[Records supplied]

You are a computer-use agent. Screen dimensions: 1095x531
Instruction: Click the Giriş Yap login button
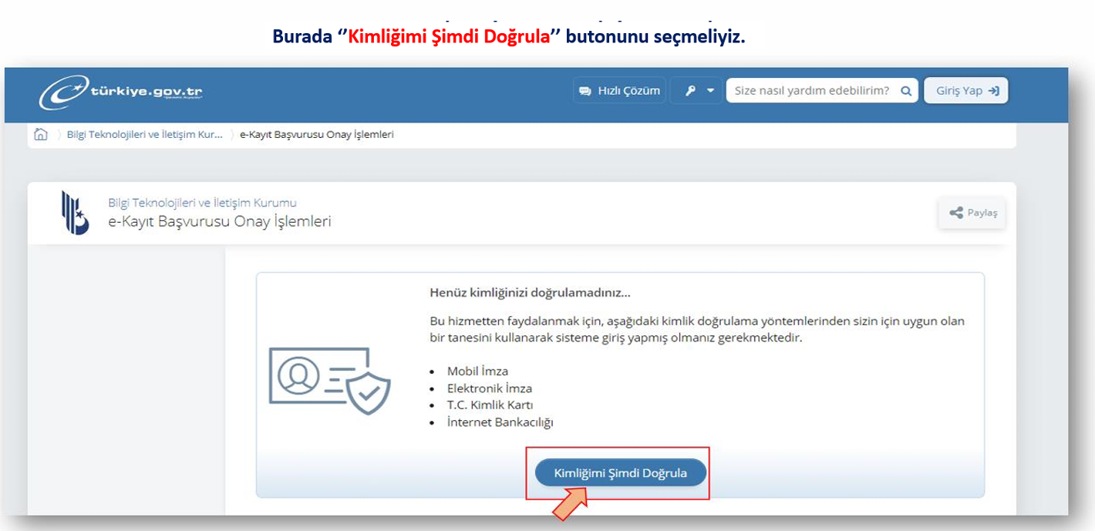pos(965,91)
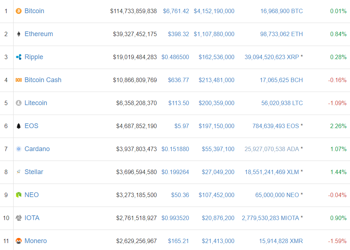This screenshot has width=350, height=250.
Task: Open Bitcoin price $6,761.42 link
Action: click(176, 11)
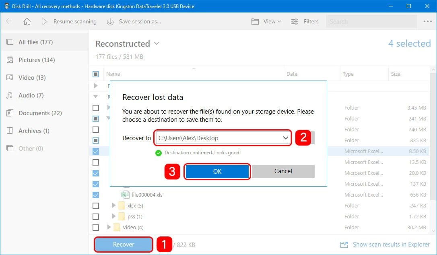Click Show scan results in Explorer

[x=391, y=245]
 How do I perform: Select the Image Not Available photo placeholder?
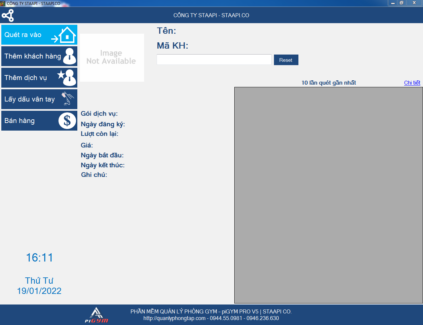[x=112, y=58]
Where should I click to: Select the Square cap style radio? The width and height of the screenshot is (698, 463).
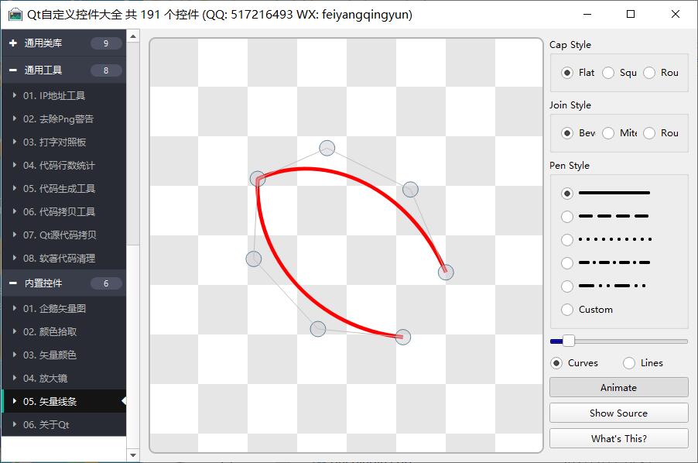(x=609, y=73)
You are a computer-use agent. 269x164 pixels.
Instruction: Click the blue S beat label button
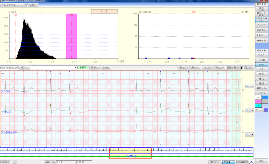tap(265, 97)
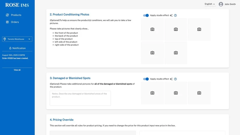Open the Toronto Warehouse location dropdown
The width and height of the screenshot is (240, 135).
coord(17,39)
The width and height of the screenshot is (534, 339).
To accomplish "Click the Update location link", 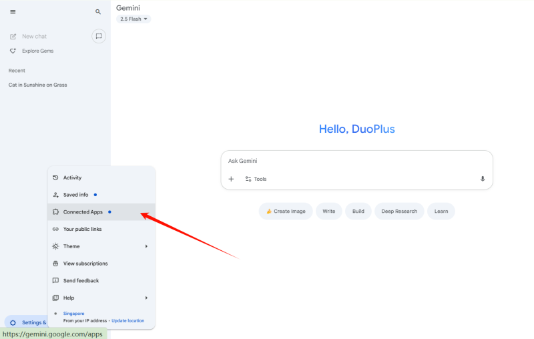I will 127,321.
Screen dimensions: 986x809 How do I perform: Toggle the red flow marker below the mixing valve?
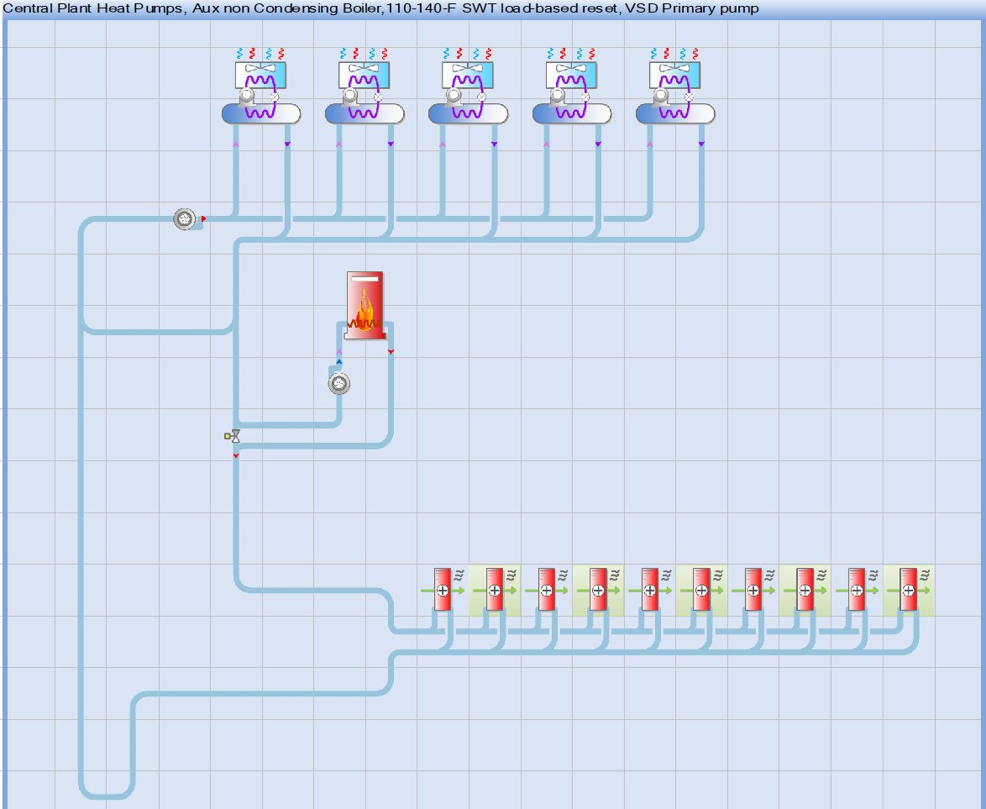236,455
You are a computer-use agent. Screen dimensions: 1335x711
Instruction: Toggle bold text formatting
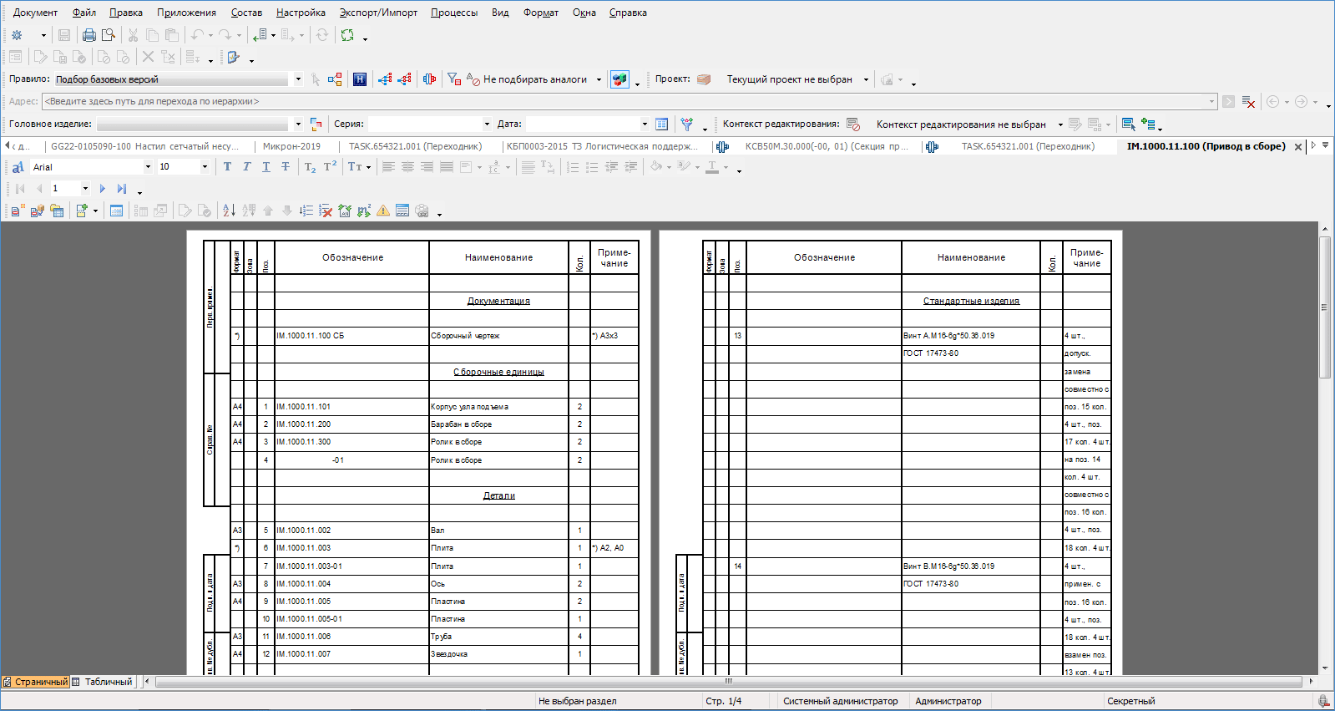coord(227,167)
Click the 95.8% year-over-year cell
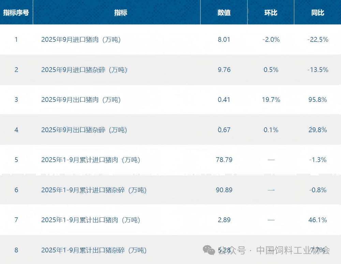 (317, 100)
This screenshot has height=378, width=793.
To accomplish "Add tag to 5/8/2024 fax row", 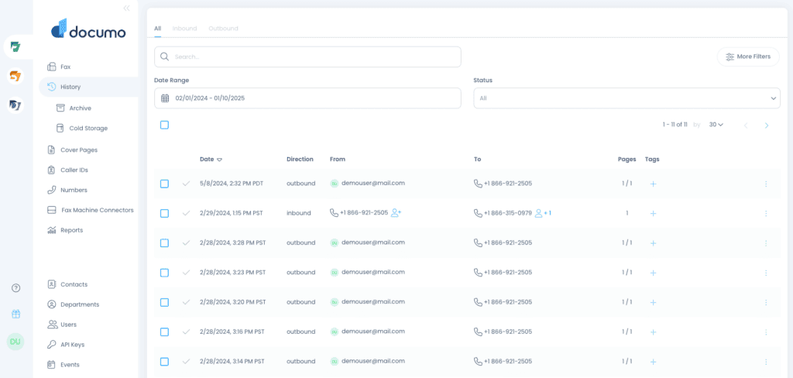I will (653, 184).
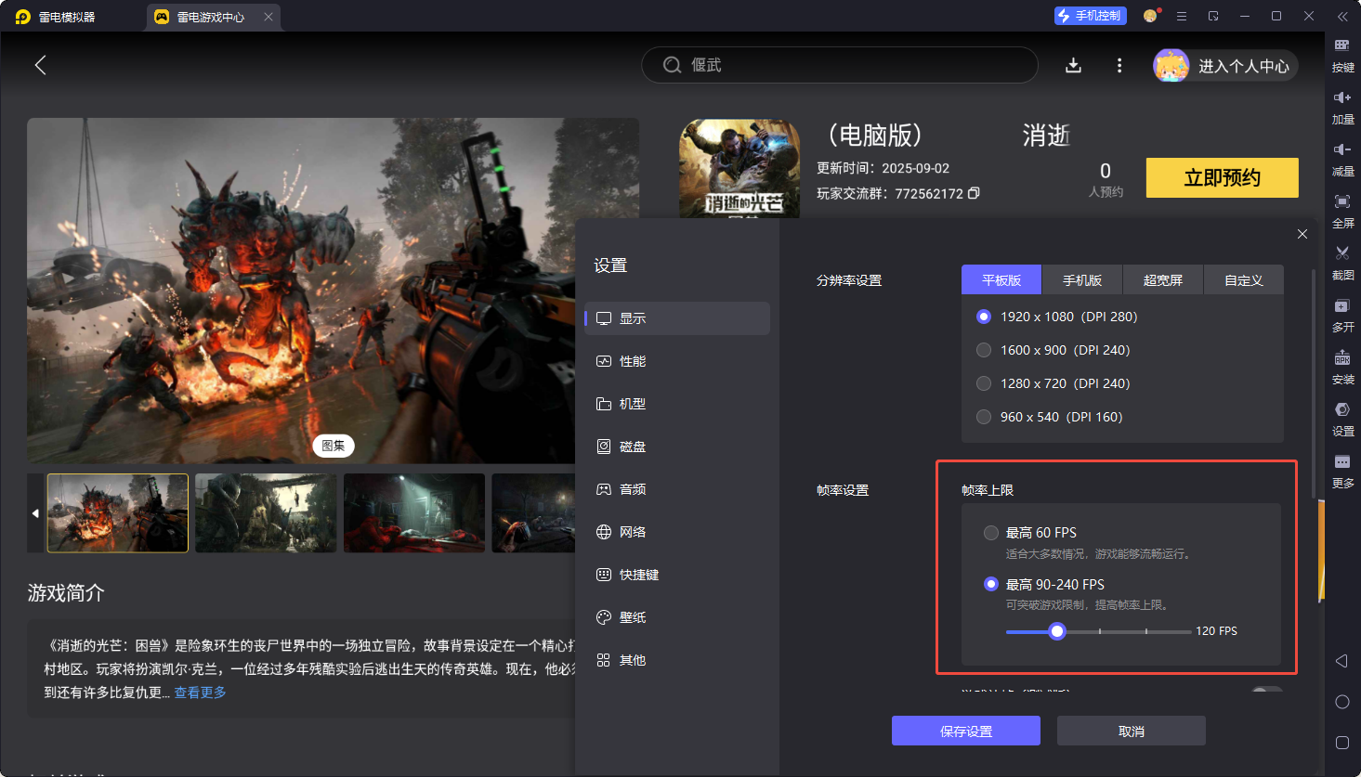The height and width of the screenshot is (777, 1361).
Task: Click the FPS limit slider handle
Action: click(1056, 631)
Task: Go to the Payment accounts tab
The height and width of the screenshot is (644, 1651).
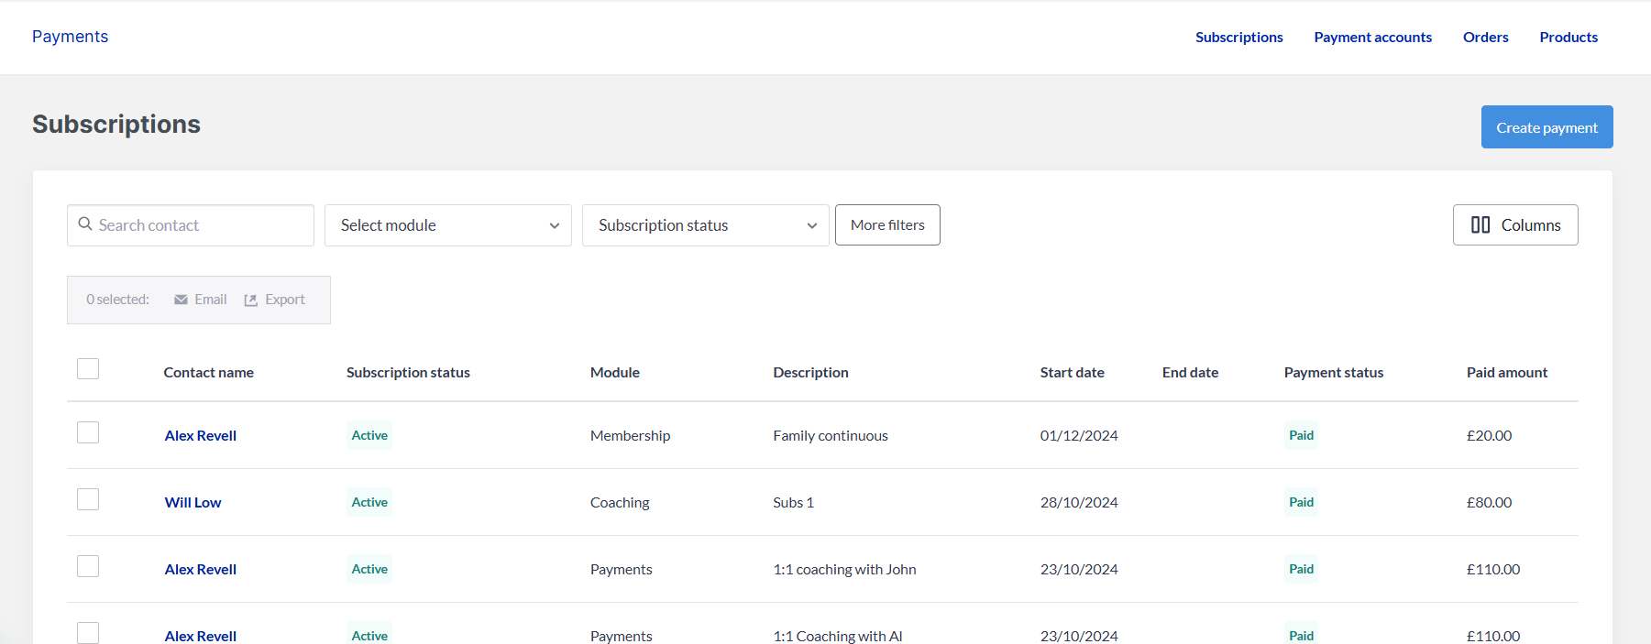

[/Records supplied]

▸ **Exercise aim**
Show every line of the data in which the word "agent" appears.

▸ **Exercise answer**
You are a computer-use agent. Screen dimensions: 1095x531
You are a computer-use agent. 269x164 pixels.
You are a computer-use agent. Screen dimensions: 1335x711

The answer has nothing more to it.